I am trying to use rsf.fit() in an unconventional way. Given a pair of neighboring capuchin groups that have overlapping home ranges, I want to understand whether one of those groups is driving the overlap more than the other (e.g., the dominant group). The idea is to fit RSFs to rasters of “distance to neighboring group’s mode UD location.” I was thinking this might provide an estimate of “push toward” (negative coefficient) or “pull away” (positive coefficient) from the neighboring home range (or core area). However, when I conduct this analysis, the parameter estimates from rsf.fit() are extremely small (basically 0).
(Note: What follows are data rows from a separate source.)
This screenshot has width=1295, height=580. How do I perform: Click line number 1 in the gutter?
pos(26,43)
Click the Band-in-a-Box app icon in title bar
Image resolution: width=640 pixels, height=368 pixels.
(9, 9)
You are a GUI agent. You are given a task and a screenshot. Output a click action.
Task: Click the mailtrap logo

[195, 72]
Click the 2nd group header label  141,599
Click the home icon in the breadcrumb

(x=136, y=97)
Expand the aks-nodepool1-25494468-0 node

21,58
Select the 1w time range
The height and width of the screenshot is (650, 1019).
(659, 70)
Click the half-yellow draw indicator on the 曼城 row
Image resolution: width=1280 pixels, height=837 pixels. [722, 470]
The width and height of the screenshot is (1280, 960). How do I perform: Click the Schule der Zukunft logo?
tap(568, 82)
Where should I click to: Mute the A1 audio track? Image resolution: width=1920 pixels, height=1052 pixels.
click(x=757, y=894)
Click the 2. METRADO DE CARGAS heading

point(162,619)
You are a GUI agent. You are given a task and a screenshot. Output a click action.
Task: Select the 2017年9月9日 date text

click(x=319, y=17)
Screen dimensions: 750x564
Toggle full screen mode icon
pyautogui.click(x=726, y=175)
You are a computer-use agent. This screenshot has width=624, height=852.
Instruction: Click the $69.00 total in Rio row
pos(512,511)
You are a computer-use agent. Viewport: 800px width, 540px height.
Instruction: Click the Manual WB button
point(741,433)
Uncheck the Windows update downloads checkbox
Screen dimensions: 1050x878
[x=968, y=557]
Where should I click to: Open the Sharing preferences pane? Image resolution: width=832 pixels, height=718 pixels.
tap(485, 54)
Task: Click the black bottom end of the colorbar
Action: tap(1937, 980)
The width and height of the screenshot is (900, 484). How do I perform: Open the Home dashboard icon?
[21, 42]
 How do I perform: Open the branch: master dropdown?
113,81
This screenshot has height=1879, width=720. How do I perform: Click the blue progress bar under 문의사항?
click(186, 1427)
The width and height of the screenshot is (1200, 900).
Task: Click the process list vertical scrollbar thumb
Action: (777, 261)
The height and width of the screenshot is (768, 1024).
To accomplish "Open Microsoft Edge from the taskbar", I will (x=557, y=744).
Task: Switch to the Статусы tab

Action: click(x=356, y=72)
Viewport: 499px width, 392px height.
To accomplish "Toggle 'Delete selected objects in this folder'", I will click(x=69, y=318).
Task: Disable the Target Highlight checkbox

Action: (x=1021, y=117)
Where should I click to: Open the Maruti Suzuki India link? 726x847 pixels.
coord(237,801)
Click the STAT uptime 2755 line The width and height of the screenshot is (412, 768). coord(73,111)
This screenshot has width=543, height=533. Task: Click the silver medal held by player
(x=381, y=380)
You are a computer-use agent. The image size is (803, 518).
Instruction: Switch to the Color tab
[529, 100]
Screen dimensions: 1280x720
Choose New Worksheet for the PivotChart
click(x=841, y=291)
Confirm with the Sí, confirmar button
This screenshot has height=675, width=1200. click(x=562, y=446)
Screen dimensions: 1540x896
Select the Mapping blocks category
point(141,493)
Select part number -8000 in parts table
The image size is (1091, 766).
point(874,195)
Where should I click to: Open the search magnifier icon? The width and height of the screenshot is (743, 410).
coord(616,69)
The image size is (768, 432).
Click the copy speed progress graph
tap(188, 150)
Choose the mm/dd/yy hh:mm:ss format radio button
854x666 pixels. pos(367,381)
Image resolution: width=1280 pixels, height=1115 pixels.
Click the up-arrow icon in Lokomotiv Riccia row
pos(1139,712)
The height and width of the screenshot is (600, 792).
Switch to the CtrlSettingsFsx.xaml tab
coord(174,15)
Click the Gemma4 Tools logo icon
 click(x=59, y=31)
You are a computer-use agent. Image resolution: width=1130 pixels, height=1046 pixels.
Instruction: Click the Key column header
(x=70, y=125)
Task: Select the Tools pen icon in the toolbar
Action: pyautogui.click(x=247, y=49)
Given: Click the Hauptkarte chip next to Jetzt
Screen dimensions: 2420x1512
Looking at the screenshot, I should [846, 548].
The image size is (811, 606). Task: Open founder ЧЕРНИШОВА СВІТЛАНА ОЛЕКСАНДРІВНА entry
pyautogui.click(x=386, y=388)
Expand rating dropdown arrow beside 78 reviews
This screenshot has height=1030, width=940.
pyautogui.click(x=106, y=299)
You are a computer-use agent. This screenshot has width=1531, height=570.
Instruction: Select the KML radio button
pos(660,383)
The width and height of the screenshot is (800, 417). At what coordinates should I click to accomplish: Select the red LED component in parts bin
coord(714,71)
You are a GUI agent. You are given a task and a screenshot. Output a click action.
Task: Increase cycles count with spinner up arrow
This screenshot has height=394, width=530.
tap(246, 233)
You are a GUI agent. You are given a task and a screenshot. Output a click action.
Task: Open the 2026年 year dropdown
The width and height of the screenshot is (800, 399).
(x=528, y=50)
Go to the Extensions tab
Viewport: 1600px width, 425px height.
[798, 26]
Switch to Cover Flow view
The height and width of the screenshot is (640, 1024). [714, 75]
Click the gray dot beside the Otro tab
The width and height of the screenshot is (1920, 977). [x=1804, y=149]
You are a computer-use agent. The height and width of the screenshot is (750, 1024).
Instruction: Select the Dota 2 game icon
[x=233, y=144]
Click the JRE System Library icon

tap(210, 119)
I am wondering if I am missing some crucial preprocessing steps when making the rasters or if I need to adjust the resolution of the rasters, or something else. My specific questions are:

1) Are the estimates from rsf.fit() sensitive to the resolution of the raster?
2) Are there pre-processing steps (e.g., transformations, reclassifications) that you would recommend before plugging a raster of distances into rsf.fit()? I would expect that because the ranges overlap, the selection coefficient should not be 0 in all cases. I wonder if scaling the raster values in some way is important to do first, but I am very new to raster data and RSFs (never used conventional RSFs) so this is uncharted territory for me. 
3) Am I correct that a negative coefficient would indicate selection for areas closer to the neighbor’s mode location?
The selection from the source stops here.